Wastewater Treatment Challenges from an Ethanol Plant Recycle System

This paper was authored by Thomas Lawry prior to joining McKim & Creed. Tom joined McKim & Creed in 2015 as vice president of industrial and alternative project delivery. ©IWC 2009 

Several types of water are required to support the production of ethanol, including production process water, boiler feed water, and cooling tower makeup water.  A base process of filtration, reverse osmosis (RO), and ion exchange is typically used to produce this water.  Most of the water is recycled within the plant while a portion is discharged in a blowdown stream combining the RO reject, cooling tower blowdown, filter backwash, and softener regeneration.  This presentation describes the challenges faced by a particular 110 million gallon per year ethanol plant that utilizes groundwater with fluoride contamination as source water.  This plant discharges the blowdown to a nearby stream and was granted an NPDES permit with low permissible fluoride levels.
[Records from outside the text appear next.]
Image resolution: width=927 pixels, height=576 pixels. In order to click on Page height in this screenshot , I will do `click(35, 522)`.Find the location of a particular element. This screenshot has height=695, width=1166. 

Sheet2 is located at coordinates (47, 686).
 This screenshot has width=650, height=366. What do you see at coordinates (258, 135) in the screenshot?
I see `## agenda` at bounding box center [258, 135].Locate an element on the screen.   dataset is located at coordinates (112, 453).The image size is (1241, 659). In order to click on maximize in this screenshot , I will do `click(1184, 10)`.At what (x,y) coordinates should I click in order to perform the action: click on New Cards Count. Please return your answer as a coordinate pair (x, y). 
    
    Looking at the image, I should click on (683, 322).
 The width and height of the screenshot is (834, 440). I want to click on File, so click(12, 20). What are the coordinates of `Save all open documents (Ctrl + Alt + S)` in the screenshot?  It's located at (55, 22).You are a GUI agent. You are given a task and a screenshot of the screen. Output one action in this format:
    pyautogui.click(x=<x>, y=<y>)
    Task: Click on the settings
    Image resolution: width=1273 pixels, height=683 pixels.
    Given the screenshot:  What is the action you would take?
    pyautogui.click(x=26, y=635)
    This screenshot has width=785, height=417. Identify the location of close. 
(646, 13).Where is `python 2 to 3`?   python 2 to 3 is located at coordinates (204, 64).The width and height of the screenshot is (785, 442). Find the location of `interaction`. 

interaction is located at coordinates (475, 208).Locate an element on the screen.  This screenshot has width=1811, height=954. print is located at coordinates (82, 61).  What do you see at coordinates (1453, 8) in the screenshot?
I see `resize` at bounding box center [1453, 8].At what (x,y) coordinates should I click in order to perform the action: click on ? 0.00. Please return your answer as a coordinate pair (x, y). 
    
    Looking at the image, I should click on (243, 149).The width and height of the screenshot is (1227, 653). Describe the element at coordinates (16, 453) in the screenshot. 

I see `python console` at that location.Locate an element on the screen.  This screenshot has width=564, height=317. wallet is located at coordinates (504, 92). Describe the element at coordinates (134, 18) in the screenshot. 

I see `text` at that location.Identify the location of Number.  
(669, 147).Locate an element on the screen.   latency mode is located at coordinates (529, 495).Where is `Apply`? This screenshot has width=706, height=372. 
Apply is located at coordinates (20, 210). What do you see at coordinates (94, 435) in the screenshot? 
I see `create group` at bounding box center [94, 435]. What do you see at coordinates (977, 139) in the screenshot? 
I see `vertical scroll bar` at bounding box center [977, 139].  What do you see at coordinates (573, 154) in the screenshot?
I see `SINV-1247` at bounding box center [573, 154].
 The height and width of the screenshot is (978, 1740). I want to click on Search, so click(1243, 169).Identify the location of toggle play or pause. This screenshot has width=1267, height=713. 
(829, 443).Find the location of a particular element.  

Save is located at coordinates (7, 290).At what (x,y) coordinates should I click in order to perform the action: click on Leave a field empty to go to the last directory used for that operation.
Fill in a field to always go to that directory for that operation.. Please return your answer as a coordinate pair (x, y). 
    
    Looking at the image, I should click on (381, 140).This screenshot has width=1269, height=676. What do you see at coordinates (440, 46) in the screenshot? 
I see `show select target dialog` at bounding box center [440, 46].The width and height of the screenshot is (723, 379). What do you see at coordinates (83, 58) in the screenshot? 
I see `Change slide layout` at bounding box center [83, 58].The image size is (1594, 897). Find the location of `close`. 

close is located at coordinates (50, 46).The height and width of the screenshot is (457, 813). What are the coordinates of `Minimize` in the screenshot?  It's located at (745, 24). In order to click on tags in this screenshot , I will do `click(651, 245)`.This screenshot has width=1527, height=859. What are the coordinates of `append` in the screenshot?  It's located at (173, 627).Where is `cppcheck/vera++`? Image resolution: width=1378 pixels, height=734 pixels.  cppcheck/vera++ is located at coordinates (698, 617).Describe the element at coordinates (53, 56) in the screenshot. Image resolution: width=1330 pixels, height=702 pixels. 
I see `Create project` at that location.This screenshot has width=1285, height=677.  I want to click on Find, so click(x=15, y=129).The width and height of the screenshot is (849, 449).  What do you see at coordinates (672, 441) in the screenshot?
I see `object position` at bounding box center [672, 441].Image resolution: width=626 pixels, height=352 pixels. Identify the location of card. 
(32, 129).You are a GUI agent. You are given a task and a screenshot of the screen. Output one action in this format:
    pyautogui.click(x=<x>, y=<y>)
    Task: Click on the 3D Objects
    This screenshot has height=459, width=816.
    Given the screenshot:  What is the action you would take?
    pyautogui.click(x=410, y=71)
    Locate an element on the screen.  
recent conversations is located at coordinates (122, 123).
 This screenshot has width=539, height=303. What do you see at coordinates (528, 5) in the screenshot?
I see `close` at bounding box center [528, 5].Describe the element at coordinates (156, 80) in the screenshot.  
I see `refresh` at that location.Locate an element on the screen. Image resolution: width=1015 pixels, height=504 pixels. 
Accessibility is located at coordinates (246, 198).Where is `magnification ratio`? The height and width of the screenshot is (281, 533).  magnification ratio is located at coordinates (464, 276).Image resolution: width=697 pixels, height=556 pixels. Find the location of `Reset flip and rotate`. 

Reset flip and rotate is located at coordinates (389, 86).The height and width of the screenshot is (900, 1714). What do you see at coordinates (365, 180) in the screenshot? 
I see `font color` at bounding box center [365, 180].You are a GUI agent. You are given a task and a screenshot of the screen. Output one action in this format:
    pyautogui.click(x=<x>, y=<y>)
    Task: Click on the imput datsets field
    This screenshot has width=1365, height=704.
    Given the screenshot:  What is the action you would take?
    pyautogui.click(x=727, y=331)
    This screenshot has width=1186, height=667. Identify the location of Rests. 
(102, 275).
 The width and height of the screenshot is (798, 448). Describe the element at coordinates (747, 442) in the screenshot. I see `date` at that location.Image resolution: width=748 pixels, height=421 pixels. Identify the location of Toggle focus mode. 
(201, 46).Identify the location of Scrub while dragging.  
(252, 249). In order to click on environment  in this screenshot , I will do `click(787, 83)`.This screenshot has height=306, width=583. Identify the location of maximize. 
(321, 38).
Similar challenges exist for ethanol plants using a fluoridated municipal water supply as makeup to their water system.

To meet the strict discharge limits, a fluoride treatment system employing innovative technology was installed to treat the RO reject stream, which contains the highest fluoride level of the various blowdown streams.  The reject stream is pH adjusted before passing through activated alumina (AA) filters.  The AA filter effluent combines with the other blowdown streams in an equalization pond prior to discharging through the outfall.  The wastewater produced during AA filter regeneration has a high fluoride concentration and is treated with a more conventional calcium fluoride precipitation system prior to discharge.